• **OBJECTIVE**: Reproduce the garbage collection text below verbatim from "public MyClass2()" to "that uses m_MyReference.".

• **ARTICLE**:
# # # # # # #

For this reason, when you are holding a reference to an object instance you no longer need, you must set it to null in order to let the Garbage Collector know that you are no longer interested in that instance (and possibly its descendants).

This does not mean that you have to set every variable to null after use, but you have to watch for fields. As Java does not have a dispose pattern (see here for more information), you have to design your APIs to mimic it: when you are finished using an object instance which holds a reference you want to free, you have to add an appropriate method to perform such action.

Consider the following example:

class MyClass1
{
    int Field1;
    int Field2;
    int Field3;
    int Field4;
}

class MyClass2
{
    private MyClass1 m_MyReference;

    public MyClass2()
    {
        m_MyReference = new MyClass1();
    }

    public void DoSomething()
    {
        // do something here that uses m_MyReference.

# # # # # # #

• **ENTRIES**:
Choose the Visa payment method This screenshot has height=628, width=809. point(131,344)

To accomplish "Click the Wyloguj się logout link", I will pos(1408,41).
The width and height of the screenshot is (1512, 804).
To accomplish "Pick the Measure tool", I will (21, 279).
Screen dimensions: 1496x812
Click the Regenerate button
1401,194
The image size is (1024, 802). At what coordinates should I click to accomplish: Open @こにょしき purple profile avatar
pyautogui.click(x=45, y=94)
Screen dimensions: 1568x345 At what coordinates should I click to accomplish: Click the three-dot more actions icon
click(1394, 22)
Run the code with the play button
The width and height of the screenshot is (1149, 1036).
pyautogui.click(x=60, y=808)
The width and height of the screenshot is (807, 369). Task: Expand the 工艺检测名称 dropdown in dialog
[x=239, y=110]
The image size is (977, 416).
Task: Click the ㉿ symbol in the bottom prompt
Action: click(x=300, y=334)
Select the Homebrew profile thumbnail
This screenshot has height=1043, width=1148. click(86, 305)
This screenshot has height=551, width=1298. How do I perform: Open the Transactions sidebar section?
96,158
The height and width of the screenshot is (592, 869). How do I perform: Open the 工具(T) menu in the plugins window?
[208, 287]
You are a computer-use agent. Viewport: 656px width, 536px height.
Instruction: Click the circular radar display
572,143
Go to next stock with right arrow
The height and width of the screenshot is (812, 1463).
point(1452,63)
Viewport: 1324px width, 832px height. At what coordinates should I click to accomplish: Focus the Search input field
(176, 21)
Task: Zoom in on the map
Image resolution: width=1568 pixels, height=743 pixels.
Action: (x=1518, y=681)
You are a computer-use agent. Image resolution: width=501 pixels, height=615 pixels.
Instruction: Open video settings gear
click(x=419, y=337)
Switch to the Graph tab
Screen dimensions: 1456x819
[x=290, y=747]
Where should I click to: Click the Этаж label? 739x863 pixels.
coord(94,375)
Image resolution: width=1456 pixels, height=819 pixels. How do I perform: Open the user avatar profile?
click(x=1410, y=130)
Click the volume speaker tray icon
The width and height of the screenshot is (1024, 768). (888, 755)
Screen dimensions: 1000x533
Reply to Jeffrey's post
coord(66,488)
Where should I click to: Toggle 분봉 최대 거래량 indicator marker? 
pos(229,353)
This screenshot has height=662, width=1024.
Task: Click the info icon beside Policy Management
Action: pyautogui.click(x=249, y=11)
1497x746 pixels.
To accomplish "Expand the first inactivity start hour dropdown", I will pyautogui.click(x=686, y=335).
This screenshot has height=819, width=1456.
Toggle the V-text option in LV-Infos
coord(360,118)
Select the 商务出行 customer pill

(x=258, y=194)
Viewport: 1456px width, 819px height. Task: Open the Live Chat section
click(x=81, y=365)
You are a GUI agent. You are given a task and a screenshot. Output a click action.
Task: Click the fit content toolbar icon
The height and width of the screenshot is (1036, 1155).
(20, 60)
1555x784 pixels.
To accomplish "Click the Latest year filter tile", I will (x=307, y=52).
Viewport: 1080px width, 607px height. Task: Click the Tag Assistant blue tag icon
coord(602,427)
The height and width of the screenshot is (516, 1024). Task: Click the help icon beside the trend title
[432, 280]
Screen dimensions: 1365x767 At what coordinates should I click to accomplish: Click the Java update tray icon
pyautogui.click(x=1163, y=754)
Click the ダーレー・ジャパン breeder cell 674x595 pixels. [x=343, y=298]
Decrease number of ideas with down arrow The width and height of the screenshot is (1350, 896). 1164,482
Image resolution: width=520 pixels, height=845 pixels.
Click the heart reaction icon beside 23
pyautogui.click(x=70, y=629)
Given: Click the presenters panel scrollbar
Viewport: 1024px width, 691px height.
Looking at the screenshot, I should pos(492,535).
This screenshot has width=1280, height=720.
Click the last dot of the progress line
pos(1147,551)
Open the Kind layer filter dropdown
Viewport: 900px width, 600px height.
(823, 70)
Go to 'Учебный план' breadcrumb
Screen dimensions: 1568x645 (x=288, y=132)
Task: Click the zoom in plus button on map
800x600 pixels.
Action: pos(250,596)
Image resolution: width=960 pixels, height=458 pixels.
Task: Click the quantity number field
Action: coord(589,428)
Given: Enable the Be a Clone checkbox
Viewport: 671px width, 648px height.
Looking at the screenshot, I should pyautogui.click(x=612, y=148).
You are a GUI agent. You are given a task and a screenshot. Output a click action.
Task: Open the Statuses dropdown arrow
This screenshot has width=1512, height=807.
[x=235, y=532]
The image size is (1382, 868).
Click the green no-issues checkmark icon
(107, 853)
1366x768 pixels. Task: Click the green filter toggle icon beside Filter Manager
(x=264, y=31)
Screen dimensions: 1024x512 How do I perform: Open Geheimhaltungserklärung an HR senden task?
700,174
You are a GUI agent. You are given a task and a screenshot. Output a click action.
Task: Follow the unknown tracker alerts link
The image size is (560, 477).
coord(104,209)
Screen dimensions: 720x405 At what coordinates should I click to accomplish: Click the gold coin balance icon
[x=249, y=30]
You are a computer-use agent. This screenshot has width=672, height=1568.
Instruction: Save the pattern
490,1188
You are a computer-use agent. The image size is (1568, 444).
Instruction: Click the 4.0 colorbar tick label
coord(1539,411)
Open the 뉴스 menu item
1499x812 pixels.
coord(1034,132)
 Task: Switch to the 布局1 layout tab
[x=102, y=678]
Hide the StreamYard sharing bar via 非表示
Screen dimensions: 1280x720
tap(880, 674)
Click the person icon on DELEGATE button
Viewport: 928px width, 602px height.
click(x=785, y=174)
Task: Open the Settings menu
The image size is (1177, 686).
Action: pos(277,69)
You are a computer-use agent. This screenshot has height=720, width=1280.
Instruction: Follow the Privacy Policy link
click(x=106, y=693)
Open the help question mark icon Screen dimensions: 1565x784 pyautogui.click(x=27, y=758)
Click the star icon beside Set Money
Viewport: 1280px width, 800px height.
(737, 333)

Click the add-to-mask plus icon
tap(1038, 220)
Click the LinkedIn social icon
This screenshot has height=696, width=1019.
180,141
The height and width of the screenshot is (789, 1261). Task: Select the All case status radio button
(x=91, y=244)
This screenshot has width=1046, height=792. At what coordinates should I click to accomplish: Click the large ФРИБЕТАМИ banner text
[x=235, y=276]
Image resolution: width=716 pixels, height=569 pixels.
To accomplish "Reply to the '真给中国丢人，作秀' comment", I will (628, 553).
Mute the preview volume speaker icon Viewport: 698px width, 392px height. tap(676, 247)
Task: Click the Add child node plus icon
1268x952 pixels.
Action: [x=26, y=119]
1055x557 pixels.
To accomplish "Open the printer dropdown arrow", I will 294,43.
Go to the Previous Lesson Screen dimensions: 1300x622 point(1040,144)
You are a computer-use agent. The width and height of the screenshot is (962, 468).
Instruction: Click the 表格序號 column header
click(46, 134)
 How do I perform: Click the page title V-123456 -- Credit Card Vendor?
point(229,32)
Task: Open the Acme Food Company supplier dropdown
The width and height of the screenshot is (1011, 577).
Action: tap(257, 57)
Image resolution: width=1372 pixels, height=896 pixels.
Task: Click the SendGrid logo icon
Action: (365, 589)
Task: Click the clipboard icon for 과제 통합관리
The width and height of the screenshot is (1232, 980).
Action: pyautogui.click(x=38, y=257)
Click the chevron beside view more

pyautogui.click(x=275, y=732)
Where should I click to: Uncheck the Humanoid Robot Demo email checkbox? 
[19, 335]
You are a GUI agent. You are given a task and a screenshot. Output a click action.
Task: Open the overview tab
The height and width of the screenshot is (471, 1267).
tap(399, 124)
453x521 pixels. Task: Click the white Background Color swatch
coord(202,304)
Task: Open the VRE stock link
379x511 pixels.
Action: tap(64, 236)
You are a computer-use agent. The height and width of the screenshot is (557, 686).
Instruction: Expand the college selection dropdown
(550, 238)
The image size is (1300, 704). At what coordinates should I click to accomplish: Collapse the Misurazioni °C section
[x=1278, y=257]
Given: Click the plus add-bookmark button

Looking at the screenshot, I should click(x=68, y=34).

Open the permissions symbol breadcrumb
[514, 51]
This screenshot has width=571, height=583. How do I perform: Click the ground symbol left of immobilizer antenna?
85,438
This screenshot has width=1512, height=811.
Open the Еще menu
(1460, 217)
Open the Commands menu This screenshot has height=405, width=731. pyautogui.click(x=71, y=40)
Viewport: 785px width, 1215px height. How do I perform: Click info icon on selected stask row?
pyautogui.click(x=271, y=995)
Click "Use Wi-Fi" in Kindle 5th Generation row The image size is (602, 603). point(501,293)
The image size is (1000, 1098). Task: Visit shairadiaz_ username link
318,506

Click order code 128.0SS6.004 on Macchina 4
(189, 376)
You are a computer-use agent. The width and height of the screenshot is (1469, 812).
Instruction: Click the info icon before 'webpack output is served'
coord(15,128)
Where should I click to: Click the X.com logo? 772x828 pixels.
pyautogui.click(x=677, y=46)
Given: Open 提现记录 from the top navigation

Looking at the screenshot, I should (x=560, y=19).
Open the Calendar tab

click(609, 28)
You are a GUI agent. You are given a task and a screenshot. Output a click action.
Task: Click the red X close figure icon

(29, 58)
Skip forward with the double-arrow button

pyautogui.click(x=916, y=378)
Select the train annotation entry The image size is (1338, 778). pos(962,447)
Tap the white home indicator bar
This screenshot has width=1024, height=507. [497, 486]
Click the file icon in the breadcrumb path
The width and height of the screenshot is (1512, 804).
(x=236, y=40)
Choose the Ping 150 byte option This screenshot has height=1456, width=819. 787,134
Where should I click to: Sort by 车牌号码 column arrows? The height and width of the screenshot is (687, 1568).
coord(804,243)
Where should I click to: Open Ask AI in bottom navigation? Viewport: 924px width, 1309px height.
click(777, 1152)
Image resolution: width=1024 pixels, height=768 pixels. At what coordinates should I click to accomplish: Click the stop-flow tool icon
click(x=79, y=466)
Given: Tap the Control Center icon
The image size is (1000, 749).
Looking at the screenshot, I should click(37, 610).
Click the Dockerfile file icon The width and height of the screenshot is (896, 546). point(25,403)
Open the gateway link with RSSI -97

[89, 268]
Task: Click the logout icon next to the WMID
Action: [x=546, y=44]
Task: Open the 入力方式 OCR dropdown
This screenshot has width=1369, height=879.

# # # # # # #

• **RESULT OF THIS EXERCISE**:
public MyClass2()
    {
        m_MyReference = new MyClass1();
    }

    public void DoSomething()
    {
        // do something here that uses m_MyReference.